## SOURCE DOCUMENT
(begin)
What is often less clear is what outsourcing really means, and if it's really as big a threat to your job as it seems.
What Is Outsourcing?
Outsourcing is when a company hires an external third party to do work that it otherwise would have done in-house. Companies typically do this to save money, finding a third party who can do the same work for less than the company would have spent employing its own staff.
There are a few key points to understand about outsourcing:
• First, contrary to popular impression, outsourcing does not automatically refer to sending jobs overseas. While a company might outsource work to a foreign company, it can just as easily outsource to a firm down the street. Outsourcing overseas is called "offshoring."
• Second, and relatedly, outsourced labor is not always done off-site. An outsourced contractor might still bring its staff into the company's building. For example, a company might outsource its technical support department. In this case, the company would lay off its own technicians and the service provider would bring its staff into the offices.
• Third, outsourcing is not restricted to manufacturing and call centers. Companies can outsource virtually any part of their business model.
• Finally, outsourcing is not the same thing as purchasing a product or service. While the distinction can sometimes be fine, outsourcing refers specifically to finding a third party to do work the company would otherwise have done itself. A law firm is not outsourcing when it buys paper plates, since it would never have manufactured this product on its own.
Typically, the clearest signal of outsourcing is when a firm lays off staff, since this is an indicator that the company considers their function a part of its business model.
For example, consider Widget Co. As a cost-cutting measure the firm might outsource its administrative staff to Admins Inc. Instead of hiring its own receptionists, then, Widget Co. would rely on staff provided by Admins Inc. This would be outsourcing in action.
Why Do Companies Outsource?
(end)
## BRIEF A
Please recast the entries from the line with "You are a computer-use agent." through the end of the entries as a two-column CSV with the columns instruction and action. Give one row per instruction with its answer, put each field in quotation marks, and turn any line breaks into spaces.
The text and the entries have no connection to each other.

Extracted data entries
(begin)
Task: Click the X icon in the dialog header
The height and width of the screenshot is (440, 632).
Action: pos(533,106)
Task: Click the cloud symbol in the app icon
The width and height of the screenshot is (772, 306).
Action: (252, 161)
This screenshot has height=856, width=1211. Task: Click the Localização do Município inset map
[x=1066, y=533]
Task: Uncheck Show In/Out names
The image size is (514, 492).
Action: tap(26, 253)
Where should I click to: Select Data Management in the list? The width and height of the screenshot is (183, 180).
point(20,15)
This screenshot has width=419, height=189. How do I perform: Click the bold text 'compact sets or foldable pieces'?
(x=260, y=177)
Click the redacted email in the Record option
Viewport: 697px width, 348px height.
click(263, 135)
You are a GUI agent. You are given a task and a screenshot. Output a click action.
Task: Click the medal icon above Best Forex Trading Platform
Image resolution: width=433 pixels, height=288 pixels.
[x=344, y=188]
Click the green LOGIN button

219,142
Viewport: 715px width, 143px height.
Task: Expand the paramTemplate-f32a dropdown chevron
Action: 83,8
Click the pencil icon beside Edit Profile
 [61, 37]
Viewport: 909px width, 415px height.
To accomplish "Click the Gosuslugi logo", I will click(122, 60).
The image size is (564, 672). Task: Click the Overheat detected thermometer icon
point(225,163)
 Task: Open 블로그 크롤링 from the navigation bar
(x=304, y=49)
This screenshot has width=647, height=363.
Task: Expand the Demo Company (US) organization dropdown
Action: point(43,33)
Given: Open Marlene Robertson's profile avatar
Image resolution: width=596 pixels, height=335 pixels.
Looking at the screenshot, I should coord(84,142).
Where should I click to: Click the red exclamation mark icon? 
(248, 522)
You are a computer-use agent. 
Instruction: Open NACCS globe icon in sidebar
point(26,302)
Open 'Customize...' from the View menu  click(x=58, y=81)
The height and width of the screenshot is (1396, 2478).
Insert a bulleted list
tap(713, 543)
(end)
## BRIEF B
According to the text on outsourcing, what is outsourcing overseas called?

## EXERCISE OUTPUT A
instruction,action
"You are a computer-use agent. Instruction: Open NACCS globe icon in sidebar","point(26,302)"
"Open 'Customize...' from the View menu","click(x=58, y=81)"
"The height and width of the screenshot is (1396, 2478). Insert a bulleted list","tap(713, 543)"

## EXERCISE OUTPUT B
Offshoring.